Fuzzy character string matching ( ratios )
Fuzzy character string matching ( ratios )
# init <- FuzzMatcher$new(decoding = NULL)
the decoding parameter is useful in case of non-ascii character strings. If this parameter is not NULL then the force_ascii parameter (if applicable) is internally set to FALSE. Decoding applies only to python 2 configurations, as in python 3 character strings are decoded to unicode by default.
the Partial_token_set_ratio method works in the following way : 1. Find all alphanumeric tokens in each string, 2. treat them as a set, 3. construct two strings of the form, <sorted_intersection><sorted_remainder>, 4. take ratios of those two strings, 5. controls for unordered partial matches (HERE partial match is TRUE)
the Partial_token_sort_ratio method returns the ratio of the most similar substring as a number between 0 and 100 but sorting the token before comparing.
the Ratio method returns a ration in form of an integer value based on a SequenceMatcher-like class, which is built on top of the Levenshtein package (https://github.com/miohtama/python-Levenshtein)
the QRATIO method performs a quick ratio comparison between two strings. Runs full_process from utils on both strings. Short circuits if either of the strings is empty after processing.
the WRATIO method returns a measure of the sequences' similarity between 0 and 100, using different algorithms. Steps in the order they occur : 1. Run full_process from utils on both strings, 2. Short circuit if this makes either string empty, 3. Take the ratio of the two processed strings (fuzz.ratio), 4. Run checks to compare the length of the strings (If one of the strings is more than 1.5 times as long as the other use partial_ratio comparisons - scale partial results by 0.9 - this makes sure only full results can return 100 - If one of the strings is over 8 times as long as the other instead scale by 0.6), 5. Run the other ratio functions (if using partial ratio functions call partial_ratio, partial_token_sort_ratio and partial_token_set_ratio scale all of these by the ratio based on length otherwise call token_sort_ratio and token_set_ratio all token based comparisons are scaled by 0.95 - on top of any partial scalars) 6. Take the highest value from these results round it and return it as an integer.
the UWRATIO method returns a measure of the sequences' similarity between 0 and 100, using different algorithms. Same as WRatio but preserving unicode
the UQRATIO method returns a Unicode quick ratio. It calls QRATIO with force_ascii set to FALSE.

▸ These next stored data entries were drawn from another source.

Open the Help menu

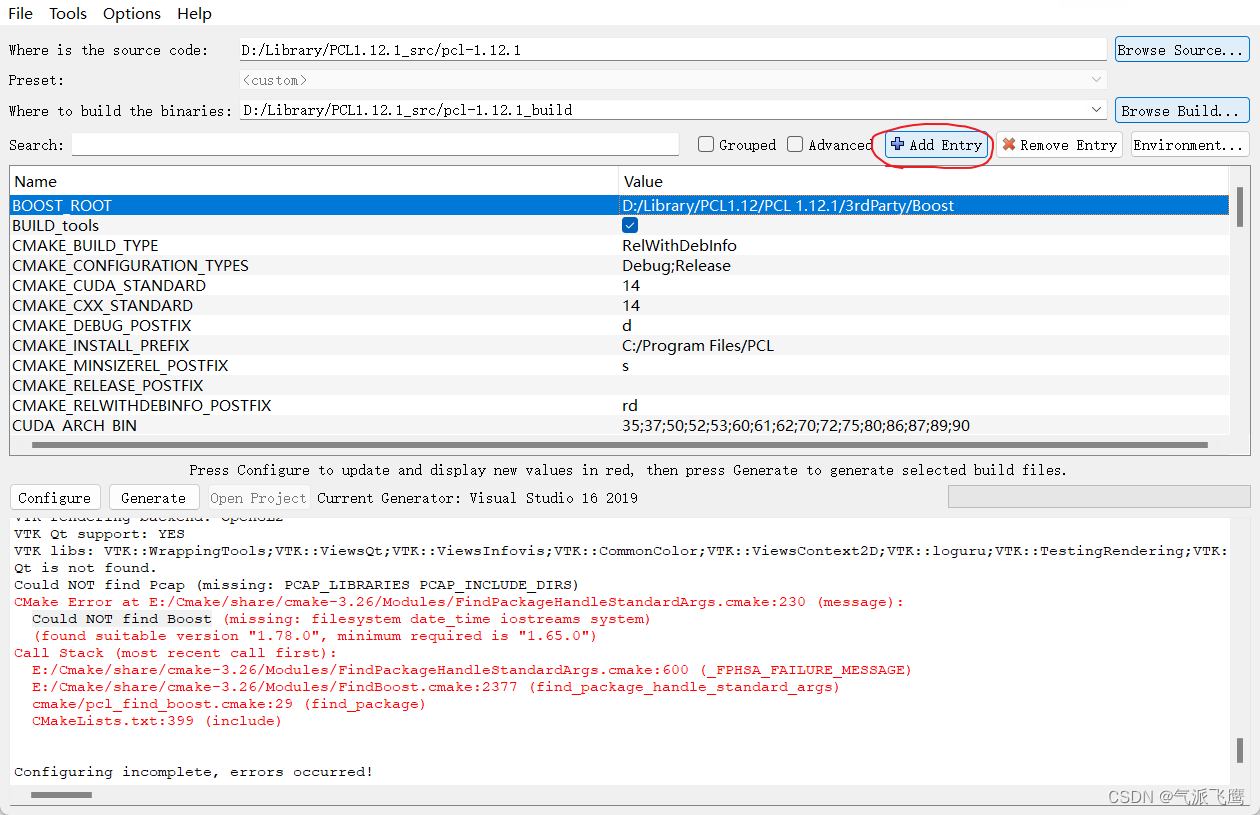tap(194, 13)
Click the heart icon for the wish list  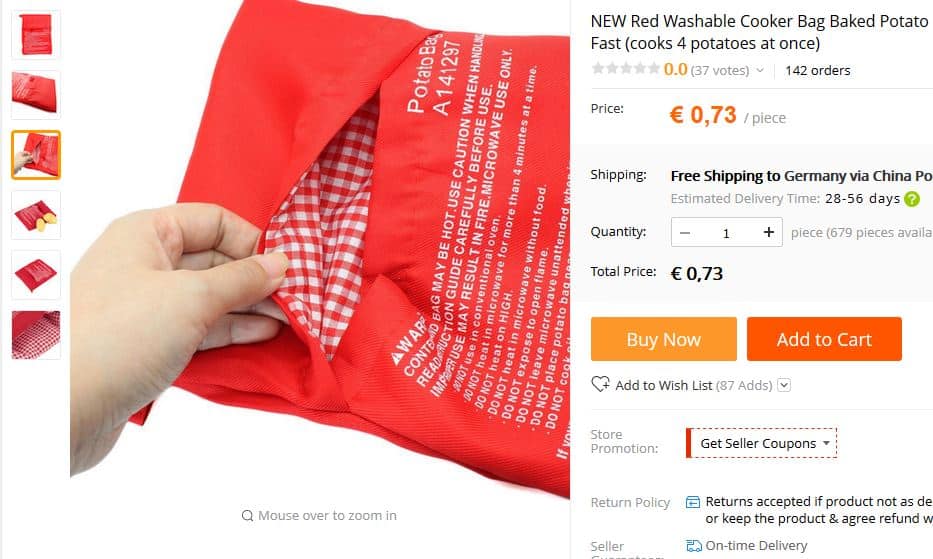coord(600,384)
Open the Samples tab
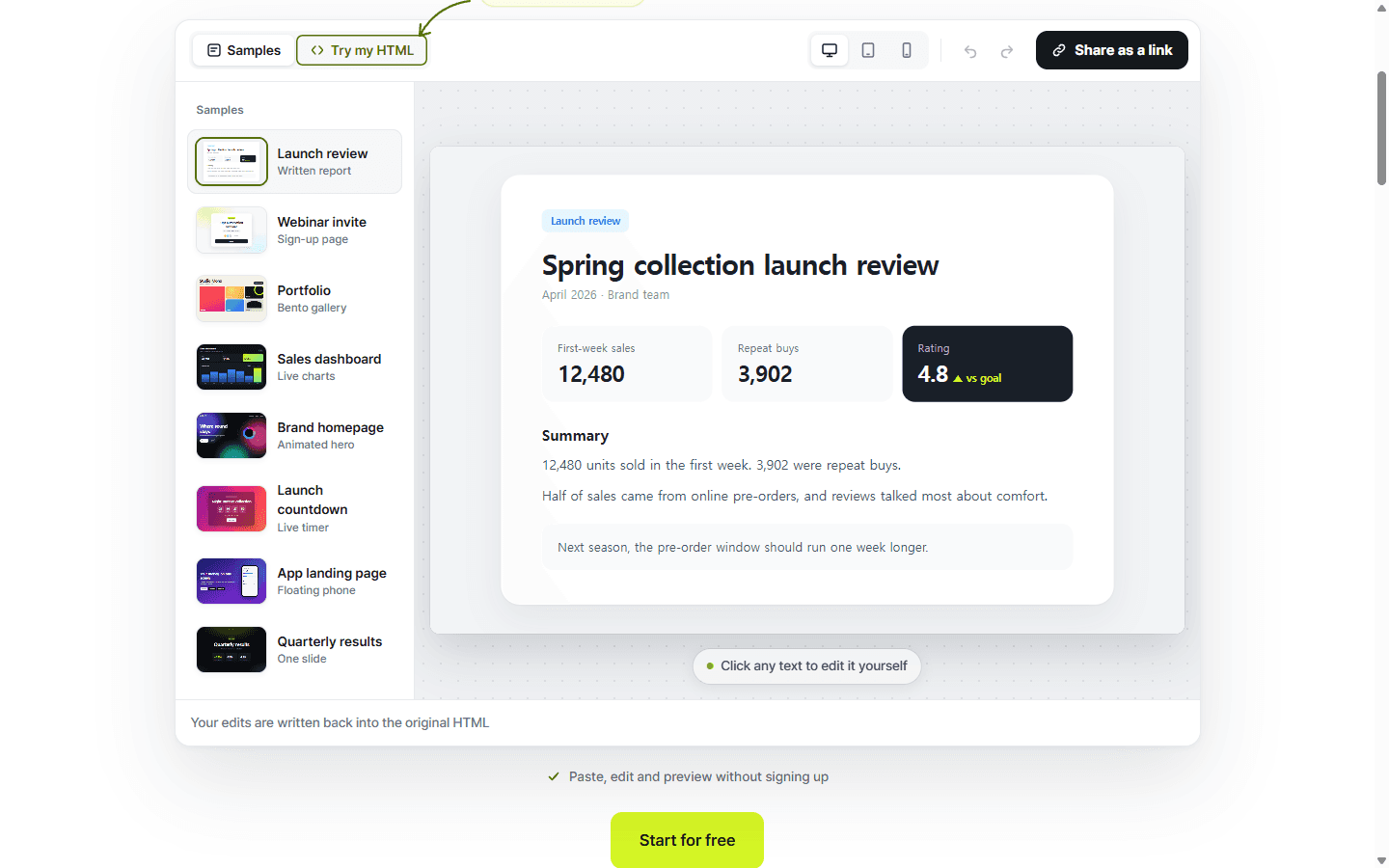This screenshot has height=868, width=1389. click(244, 50)
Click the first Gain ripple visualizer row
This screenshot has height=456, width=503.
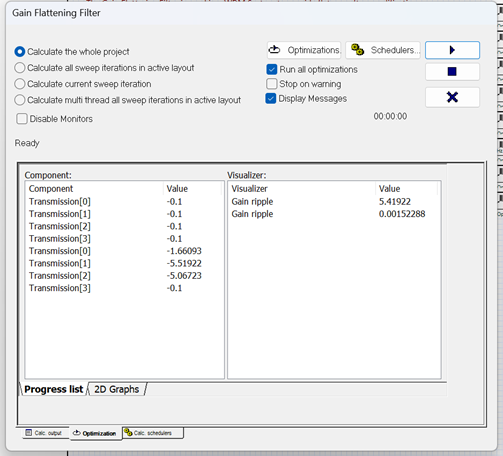pos(334,202)
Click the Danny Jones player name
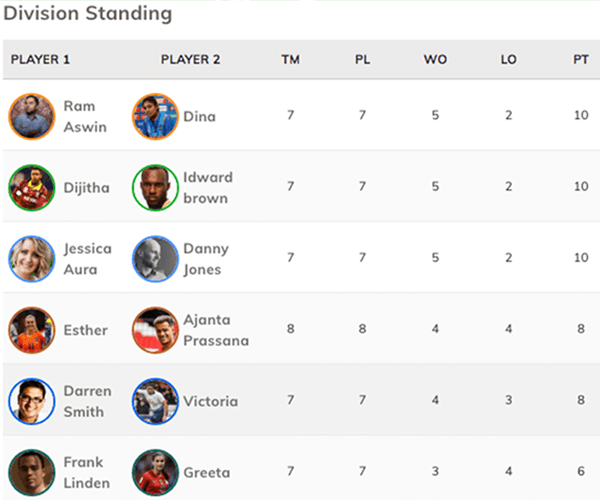This screenshot has height=500, width=600. click(206, 259)
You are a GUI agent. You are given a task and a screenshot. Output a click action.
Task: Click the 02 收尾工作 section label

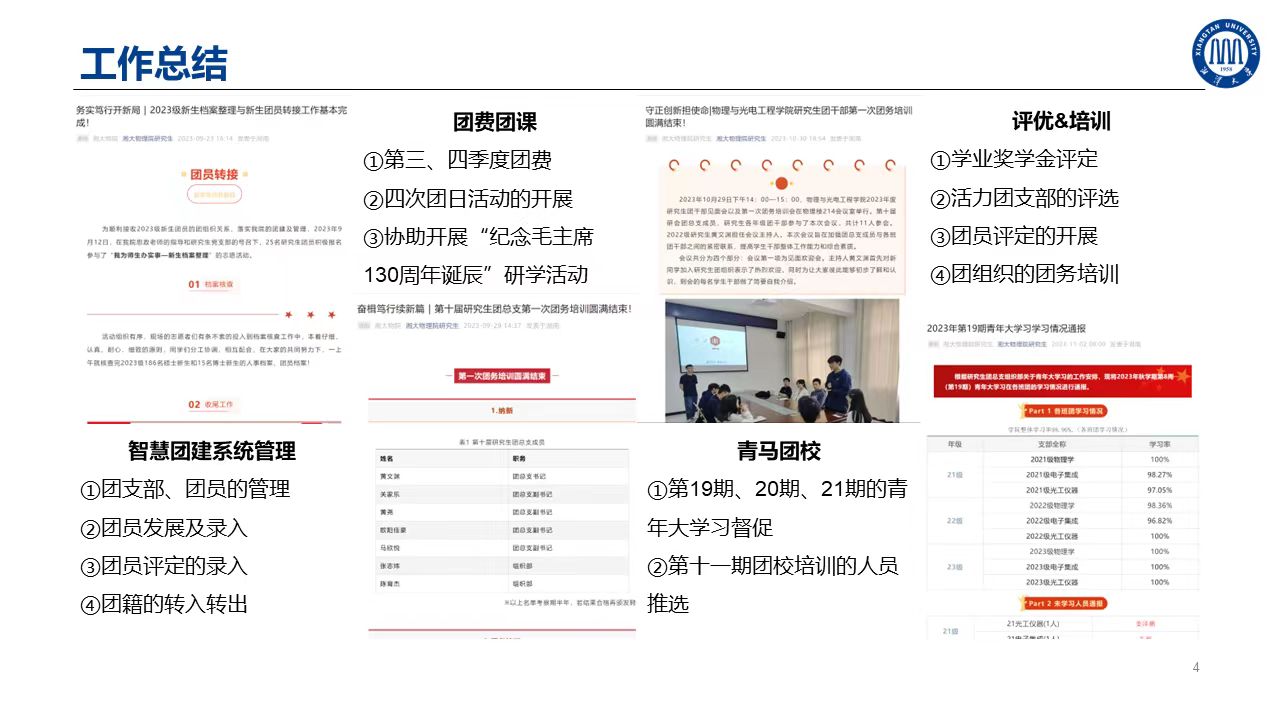(x=211, y=405)
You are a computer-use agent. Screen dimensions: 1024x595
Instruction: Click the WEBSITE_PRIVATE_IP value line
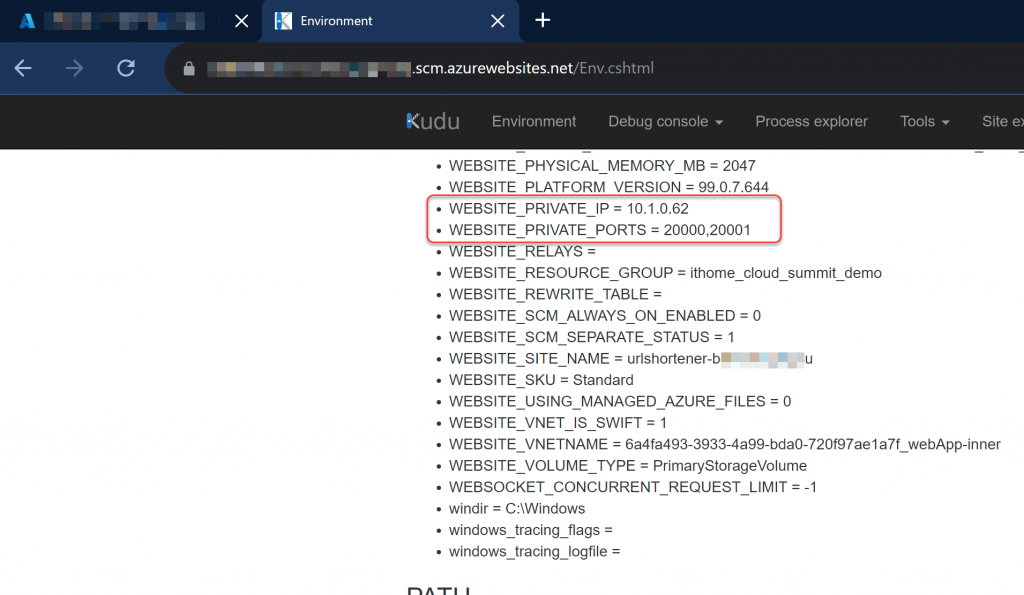[x=568, y=208]
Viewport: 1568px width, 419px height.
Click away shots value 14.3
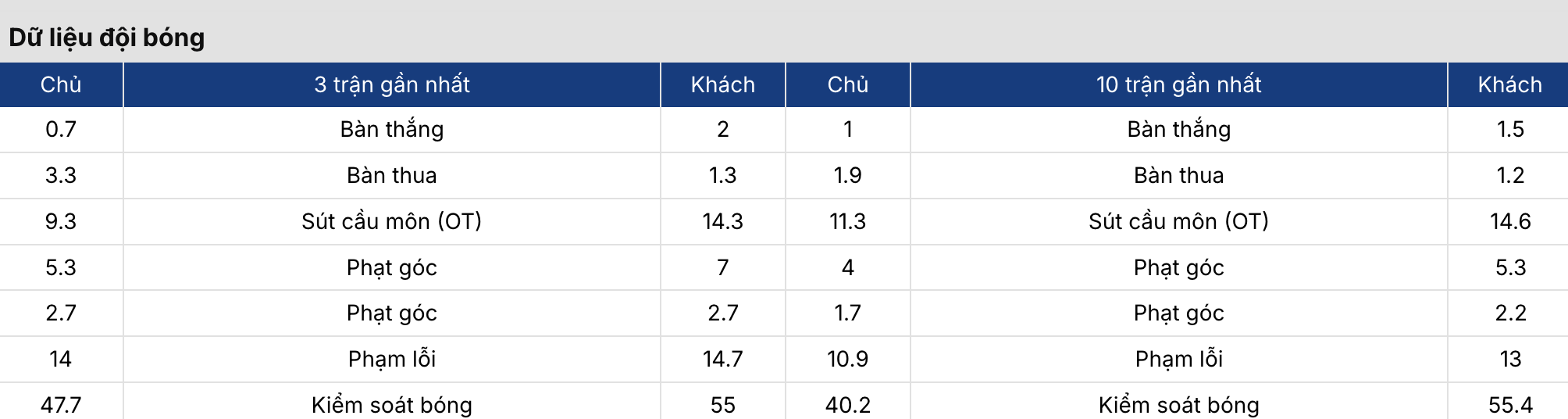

the Token_sort_ratio method returns a measure of the sequences' similarity between 0 and 100 but sorting the token before comparing
the Partial_ratio returns the ratio of the most similar substring as a number between 0 and 100.
the Token_set_ratio method works in the following way : 1. Find all alphanumeric tokens in each string, 2. treat them as a set, 3. construct two strings of the form, <sorted_intersection><sorted_remainder>, 4. take ratios of those two strings, 5. controls for unordered partial matches (HERE partial match is FALSE)
FuzzMatcher$new(decoding = NULL)
--------------
Partial_token_set_ratio(string1 = NULL, string2 = NULL, force_ascii = TRUE, full_process = TRUE)
--------------
Partial_token_sort_ratio(string1 = NULL, string2 = NULL, force_ascii = TRUE, full_process = TRUE)
--------------
Ratio(string1 = NULL, string2 = NULL)
--------------
QRATIO(string1 = NULL, string2 = NULL, force_ascii = TRUE)
--------------
WRATIO(string1 = NULL, string2 = NULL, force_ascii = TRUE)
--------------
UWRATIO(string1 = NULL, string2 = NULL)
--------------
UQRATIO(string1 = NULL, string2 = NULL)
--------------
Token_sort_ratio(string1 = NULL, string2 = NULL, force_ascii = TRUE, full_process = TRUE)
--------------
Partial_ratio(string1 = NULL, string2 = NULL)
--------------
Token_set_ratio(string1 = NULL, string2 = NULL, force_ascii = TRUE, full_process = TRUE)
https://github.com/seatgeek/fuzzywuzzy/blob/master/fuzzywuzzy/fuzz.py, https://docs.python.org/3/library/codecs.html#standard-encodings
new()
FuzzMatcher$new(decoding = NULL)
Partial_token_set_ratio()
Partial_token_sort_ratio()
Token_sort_ratio()
Token_set_ratio()
try({
if (reticulate::py_available(initialize = FALSE)) {
if (check_availability()) {
library(fuzzywuzzyR)
s1 = "Atlanta Falcons"
s2 = "New York Jets"
init = FuzzMatcher$new()
init$Partial_token_set_ratio(string1 = s1,
string2 = s2,
force_ascii = TRUE,
full_process = TRUE)
init$Partial_token_sort_ratio(string1 = s1,
string2 = s2,
force_ascii = TRUE,
full_process = TRUE)
init$Ratio(string1 = s1, string2 = s2)
init$QRATIO(string1 = s1, string2 = s2, force_ascii = TRUE)
init$WRATIO(string1 = s1, string2 = s2, force_ascii = TRUE)
init$UWRATIO(string1 = s1, string2 = s2)
init$UQRATIO(string1 = s1, string2 = s2)
init$Token_sort_ratio(string1 = s1, string2 = s2, force_ascii = TRUE, full_process = TRUE)
init$Partial_ratio(string1 = s1, string2 = s2)
init$Token_set_ratio(string1 = s1, string2 = s2, force_ascii = TRUE, full_process = TRUE)
}
}
}, silent=TRUE)